Day 44: Chip Shelton "More What Flutes 4...Live" and Jacky Terrasson "A Paris..."

I missed a chance to name a day, I called the 42nd day the 'Meaning of Life Day,' I should have called yesterday Richard Petty Day. I got nothing for the 44th day.

Chip Shelton
More What Flutes 4.....Live!
There are CDs in here from people I've never heard of who have volumes of work, meaning that they've managed to sustain interest in at least a branch of their work to merit multiple volumes. Usually it's only a 'volume two' and yet I still feel bad that I don't know who these people are--especially since it was kind of my job to know who they were and someone handed me a CD so I would.

But I don't, and I didn't. And I don't know who this guy is despite him apparently having a series of four CD's asking...I'm not sure--if his flute said something? Which flute he should use? It's unclear.

Alright, enough of that.

I was kind of expecting a few things, either another one of those 'world of flutes' type CDs, or something on the 'easy listening' end of the spectrum, or at least cool jazz. I guess it's got some elements of the latter. But that might just be my bias towards the 'mellowing agents' that I think flute and guitar have (despite thinking Roland Kirk's flutes are awesomely funky.) But this is really just straight combo jazz, a little Coltrane, standards like Lester Leaps In.

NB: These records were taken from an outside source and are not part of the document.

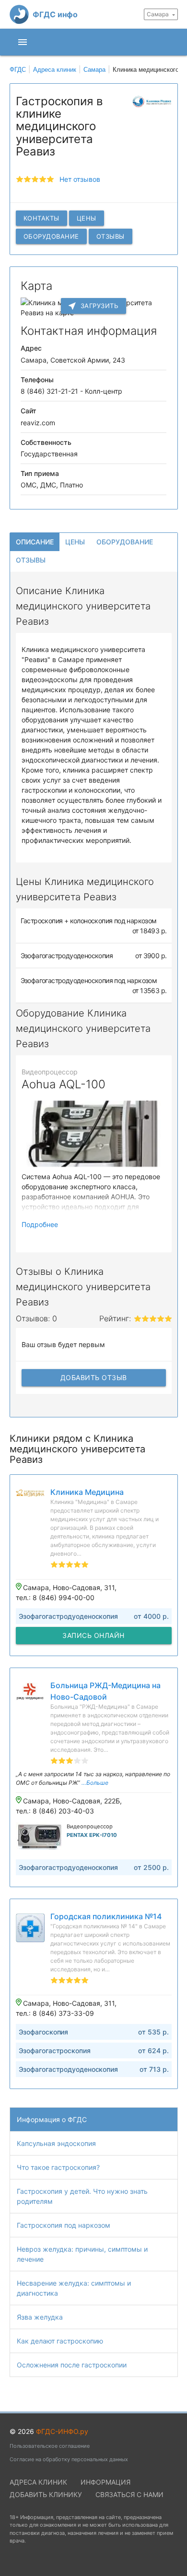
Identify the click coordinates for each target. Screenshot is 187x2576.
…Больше (95, 1782)
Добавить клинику (46, 2494)
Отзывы (110, 236)
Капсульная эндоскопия (56, 2143)
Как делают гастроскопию (60, 2341)
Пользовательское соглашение (50, 2446)
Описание (35, 542)
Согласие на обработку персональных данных (69, 2459)
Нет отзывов (79, 179)
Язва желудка (40, 2317)
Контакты (41, 218)
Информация (105, 2482)
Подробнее (40, 1224)
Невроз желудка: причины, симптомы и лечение (82, 2254)
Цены (86, 218)
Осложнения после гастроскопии (72, 2365)
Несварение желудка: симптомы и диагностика (74, 2288)
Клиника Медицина (87, 1492)
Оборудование (51, 236)
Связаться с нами (129, 2494)
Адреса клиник (38, 2482)
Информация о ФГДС (52, 2119)
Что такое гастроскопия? (58, 2167)
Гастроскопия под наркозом (63, 2225)
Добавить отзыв (93, 1377)
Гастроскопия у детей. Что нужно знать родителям (82, 2196)
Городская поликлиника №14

Well, completely wrong about the album title. I guess not completely wrong, it is his fourth album. But according to the rather sparse liner notes, it's in response to the 'mad-positive' response he got to his previous album 3 Flutes Up where he played three different flutes. So on this he upped the ante. Fair enough. You don't usually get to hear much else other than the 'normal' flute and the piccolo.

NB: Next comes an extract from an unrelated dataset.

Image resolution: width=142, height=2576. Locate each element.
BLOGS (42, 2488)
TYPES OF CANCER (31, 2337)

This is really kind of good. Apparently not famous enough for Wikipedia. His bio tends to focus on the fact that he plays more than just the normal concert C flute. Released in 2000, this appears to be the last album he put out, at least according to his website. Too bad, I'm kind of getting into this. Flashback is pretty funky.

Jacky Terrasson
A Paris

Yet another Blue Note CD. I wonder how much of the Blue Note catalog I actually have...it has to be significant...it is a large catalog, but still...

Now we get Jacky Terrasson on his own.

This actually got off to a pretty good start with a slow funky groove (I know I call a lot of things funky, it's not because I lack another term but rather I listen to a lot of stuff that is in fact funky.)

These two albums are actually fairly complementary. There's a general lightness to them, a little playfulness in their set up, with some underlying funkiness thrown in and some straight up technical progressive jazz. Both kind of easy to listen to and kind of hypnotize. I feel like both entries are kind of light (I've usually written way more at this stage in the album, I'm already half way through), but that's because I start to just sit back and listen to it.

The sad thing is that I don't know that these songs are going to stand out on the iTunes shuffle. Already, at something like 88+ cds having gone into the hard drive when I put it on shuffle there have been songs that have come up where I think, "Where did this come from?" despite having listened to each one and written about it. So out of sheer volume good music like this, music that is just good to listen to, won't necessarily stand out. Rather what is going to grab attention is the bombastic, the weird, the caustic. Those are going to be the tracks where I go, "Oh yeah, I remember that." With this stuff I might think just as the song ends "That was good, who was that again? Ah, too late...next time around." I mean, I already forgot that I already did one Jacky Terrasson album.

This might be a quality shared in the world at large, where there is no time for the good to stand out--only enough for the loud and strange to stand out and be noticed. As a result, I feel like I'm condemning a CD when I merely call it 'good.'

Ah, sweet, La Vie En Rose is the name of that tune they always play when showing Paris. Now I know.

I don't understand the 'fade in'. I don't really like fade outs, but fade ins I don't get at all.

Both albums end with a kind of poppy bit with vocals, even. Terrasson's is a little more upbeat and more likely for me to not associate it with the rest of the album when it comes up on random later.